### Assignment
Among the records below, which lines contain the string "will"? Report them.

** Given data follows **

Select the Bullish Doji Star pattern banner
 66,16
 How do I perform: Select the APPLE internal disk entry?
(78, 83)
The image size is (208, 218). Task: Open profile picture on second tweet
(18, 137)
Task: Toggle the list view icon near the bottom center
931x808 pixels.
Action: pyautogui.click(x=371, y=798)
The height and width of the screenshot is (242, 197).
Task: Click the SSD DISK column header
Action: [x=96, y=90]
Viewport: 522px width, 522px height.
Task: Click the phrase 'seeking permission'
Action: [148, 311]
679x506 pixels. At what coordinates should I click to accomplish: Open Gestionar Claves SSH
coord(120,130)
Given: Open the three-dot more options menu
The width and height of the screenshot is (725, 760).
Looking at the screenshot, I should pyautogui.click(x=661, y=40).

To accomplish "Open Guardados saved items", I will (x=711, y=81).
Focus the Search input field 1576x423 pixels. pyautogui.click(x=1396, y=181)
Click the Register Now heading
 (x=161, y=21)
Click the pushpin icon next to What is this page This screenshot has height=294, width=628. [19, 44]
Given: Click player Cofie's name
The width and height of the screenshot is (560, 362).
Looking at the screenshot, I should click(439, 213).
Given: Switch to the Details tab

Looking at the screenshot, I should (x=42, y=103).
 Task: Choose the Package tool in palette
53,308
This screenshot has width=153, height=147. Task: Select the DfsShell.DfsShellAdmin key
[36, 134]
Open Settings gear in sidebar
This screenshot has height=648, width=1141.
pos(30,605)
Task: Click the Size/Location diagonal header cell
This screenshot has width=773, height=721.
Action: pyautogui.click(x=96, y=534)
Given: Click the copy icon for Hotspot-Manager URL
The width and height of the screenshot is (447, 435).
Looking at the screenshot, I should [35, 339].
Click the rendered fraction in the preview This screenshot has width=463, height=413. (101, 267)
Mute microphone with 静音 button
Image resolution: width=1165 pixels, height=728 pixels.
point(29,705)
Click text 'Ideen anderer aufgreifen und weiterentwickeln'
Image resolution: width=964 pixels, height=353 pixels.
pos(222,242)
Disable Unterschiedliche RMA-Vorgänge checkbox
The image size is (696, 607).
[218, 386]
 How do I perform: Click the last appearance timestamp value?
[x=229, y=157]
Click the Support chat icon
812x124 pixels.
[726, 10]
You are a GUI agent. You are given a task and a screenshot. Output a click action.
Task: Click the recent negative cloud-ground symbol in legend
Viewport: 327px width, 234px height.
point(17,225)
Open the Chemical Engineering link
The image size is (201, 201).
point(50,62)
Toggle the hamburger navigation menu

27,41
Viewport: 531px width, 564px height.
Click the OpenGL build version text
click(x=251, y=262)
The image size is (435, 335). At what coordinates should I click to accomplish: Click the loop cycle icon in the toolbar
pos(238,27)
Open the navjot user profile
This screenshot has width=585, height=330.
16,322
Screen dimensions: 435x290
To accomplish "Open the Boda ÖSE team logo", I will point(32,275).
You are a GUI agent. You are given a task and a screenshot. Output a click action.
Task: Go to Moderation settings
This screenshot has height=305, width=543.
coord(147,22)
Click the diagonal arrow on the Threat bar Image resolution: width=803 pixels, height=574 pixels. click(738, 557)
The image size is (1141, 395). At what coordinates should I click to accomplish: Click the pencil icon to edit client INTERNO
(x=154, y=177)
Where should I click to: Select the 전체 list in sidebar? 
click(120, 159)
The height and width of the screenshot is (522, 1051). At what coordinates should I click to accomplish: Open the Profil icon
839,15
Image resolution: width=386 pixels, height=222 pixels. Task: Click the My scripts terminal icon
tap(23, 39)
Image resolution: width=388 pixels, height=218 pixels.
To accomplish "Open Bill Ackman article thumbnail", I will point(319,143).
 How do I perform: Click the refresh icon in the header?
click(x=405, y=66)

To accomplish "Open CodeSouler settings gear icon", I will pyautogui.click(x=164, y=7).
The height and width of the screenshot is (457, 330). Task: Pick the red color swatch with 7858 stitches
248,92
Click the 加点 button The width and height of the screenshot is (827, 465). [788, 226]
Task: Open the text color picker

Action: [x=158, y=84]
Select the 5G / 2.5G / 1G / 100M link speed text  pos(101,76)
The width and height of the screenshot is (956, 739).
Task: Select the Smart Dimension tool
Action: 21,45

** End of Given data **

### Response to this exercise
To accomplish "Open Guardados saved items", I will (x=711, y=81).
To accomplish "Open the Boda ÖSE team logo", I will point(32,275).
To accomplish "Open Bill Ackman article thumbnail", I will point(319,143).
To accomplish "Open CodeSouler settings gear icon", I will pyautogui.click(x=164, y=7).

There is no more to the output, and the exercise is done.